Trascorso ancora qualche giorno, le notizie di persone contagiate dal virus sono diventate numerosissime. Poi è arrivato il momento dei bollettini dei morti, che ricordavano film di guerra.

Dopo poche settimane di quarantena, nonostante i miei sforzi di rimanere positiva e di non farmi contaminare, oltre che dal virus, anche dall’ansia e dal panico che sentivo crescere ovunque attorno a me, ho iniziato a sentire una vocina nella mia mente.

Sapendo che la mente, spesso, è la nostra prima nemica, che cerca di boicottarci attraverso pensieri ed emozioni, cercavo di non darle ascolto, la ignoravo e pensavo di aver inconsciamente fatto mio il contenuto emozionale di alcuni messaggi che arrivavano nelle varie chat condividendo a raffica notizie allarmanti e complottistiche.

“Io voglio mantenermi positiva” mi ripetevo come un mantra. Come se ce ne fosse bisogno, visto che la positività è una caratteristica che ho sviluppato negli anni e ormai è insita nel mio carattere.

Eppure non smettevo di sentire quella vocina… era proprio cocciuta e man mano che passava il tempo non sussurrava più, ormai urlava: “QUESTA E’ UNA RAPINA!”.

In effetti, pensandoci bene, quella vocina non aveva poi tutti i torti: è vero, è proprio così, mi hanno rubato il tempo!
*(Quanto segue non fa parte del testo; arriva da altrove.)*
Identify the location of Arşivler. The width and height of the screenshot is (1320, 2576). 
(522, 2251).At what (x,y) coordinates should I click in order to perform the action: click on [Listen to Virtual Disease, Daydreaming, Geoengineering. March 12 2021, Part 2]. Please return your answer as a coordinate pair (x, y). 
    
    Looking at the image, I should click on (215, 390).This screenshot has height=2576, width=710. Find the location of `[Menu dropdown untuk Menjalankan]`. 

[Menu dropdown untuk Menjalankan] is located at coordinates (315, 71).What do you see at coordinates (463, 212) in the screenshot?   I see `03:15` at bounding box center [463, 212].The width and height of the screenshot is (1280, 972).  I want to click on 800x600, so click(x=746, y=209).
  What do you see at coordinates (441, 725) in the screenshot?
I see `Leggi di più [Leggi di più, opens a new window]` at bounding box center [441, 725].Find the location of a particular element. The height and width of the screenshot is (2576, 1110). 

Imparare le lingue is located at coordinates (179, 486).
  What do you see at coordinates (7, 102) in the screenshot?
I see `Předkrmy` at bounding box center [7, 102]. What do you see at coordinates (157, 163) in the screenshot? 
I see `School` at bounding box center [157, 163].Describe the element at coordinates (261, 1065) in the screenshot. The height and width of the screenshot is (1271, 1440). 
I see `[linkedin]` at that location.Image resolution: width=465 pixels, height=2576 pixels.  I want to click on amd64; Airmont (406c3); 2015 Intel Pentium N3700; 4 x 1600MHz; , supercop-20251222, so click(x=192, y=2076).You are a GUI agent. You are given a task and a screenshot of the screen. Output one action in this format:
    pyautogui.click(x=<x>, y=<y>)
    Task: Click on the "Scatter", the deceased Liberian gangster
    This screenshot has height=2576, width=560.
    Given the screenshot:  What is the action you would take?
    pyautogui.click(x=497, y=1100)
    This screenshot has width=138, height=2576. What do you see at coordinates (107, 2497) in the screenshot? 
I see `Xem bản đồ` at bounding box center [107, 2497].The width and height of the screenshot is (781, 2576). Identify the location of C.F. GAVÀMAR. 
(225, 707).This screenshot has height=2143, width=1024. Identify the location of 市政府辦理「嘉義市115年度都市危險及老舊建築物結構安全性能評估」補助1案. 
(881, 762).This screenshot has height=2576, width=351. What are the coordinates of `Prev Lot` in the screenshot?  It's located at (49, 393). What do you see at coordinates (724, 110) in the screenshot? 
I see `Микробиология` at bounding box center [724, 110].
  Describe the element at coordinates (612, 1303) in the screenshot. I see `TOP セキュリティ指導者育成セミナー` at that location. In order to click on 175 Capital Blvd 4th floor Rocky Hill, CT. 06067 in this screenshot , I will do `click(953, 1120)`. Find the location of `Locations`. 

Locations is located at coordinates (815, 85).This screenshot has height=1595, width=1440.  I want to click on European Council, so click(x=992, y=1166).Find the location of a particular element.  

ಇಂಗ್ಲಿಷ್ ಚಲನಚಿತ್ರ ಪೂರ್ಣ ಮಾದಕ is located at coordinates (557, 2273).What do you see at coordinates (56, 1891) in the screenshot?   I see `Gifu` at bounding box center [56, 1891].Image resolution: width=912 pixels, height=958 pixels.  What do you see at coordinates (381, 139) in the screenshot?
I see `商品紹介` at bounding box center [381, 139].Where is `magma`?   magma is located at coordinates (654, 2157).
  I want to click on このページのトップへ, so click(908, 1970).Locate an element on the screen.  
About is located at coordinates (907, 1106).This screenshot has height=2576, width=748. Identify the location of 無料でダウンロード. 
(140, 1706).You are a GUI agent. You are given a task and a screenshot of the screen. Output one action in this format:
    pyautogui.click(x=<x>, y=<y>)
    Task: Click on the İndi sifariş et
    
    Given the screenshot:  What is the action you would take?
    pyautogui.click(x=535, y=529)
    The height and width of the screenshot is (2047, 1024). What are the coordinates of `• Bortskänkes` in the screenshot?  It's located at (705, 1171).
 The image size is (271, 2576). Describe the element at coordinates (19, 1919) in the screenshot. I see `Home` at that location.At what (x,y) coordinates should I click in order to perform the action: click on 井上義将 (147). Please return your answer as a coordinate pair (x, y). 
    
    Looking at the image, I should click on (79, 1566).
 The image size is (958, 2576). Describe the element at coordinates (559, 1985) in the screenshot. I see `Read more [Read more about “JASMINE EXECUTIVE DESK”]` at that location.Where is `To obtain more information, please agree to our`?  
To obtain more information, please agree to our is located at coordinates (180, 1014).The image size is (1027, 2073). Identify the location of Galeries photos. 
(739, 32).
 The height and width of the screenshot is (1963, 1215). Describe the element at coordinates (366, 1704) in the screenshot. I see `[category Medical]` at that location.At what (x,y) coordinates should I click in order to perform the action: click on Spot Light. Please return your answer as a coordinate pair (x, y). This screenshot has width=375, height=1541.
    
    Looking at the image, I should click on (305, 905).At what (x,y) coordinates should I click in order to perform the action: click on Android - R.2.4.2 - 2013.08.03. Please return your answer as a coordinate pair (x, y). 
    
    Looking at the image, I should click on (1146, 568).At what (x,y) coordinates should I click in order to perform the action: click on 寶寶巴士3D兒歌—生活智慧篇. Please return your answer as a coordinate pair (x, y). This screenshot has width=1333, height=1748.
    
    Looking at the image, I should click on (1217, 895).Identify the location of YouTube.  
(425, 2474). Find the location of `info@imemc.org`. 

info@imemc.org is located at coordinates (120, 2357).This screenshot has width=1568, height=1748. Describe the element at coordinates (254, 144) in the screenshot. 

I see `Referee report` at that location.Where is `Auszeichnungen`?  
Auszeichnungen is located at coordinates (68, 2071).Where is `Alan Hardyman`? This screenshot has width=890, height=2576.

Proprio nel momento in cui avevo preso in mano la mia vita e capito finalmente cosa volessi fare “da grande”, proprio quando mi accingevo a fare una professione delle mie passioni e dei valori per me imprescindibili, è arrivato l’ordine di STOP! La mia regione chiusa, la mia città segnalata come tra le più impestate, tutto vietato: stop agli eventi, stop alle uscite di casa, stop alle attività commerciali… ah no, scusate: stop alle attività commerciali tranne la vendita di tabacchi e le sale scommesse! Eh sì, in effetti sono proprio vittima di una rapina! Si sono presi il mio, il tuo, il nostro tempo! Due mesi delle nostre vite annullati dal calendario, persi, rubati.

Questo è quello che quella vocina mi sussurrava.

Per fortuna da un po’ di tempo ho iniziato a conoscere il nemico. Se avessi ceduto alla tentazione di credere a quella vocina nella mia mente, avrei passato queste settimane piangendomi addosso, disperandomi, preoccupandomi. Con l’unico risultato di ritrovarmi una larva. Perché questo tipo di drammatizzazioni stancano tantissimo.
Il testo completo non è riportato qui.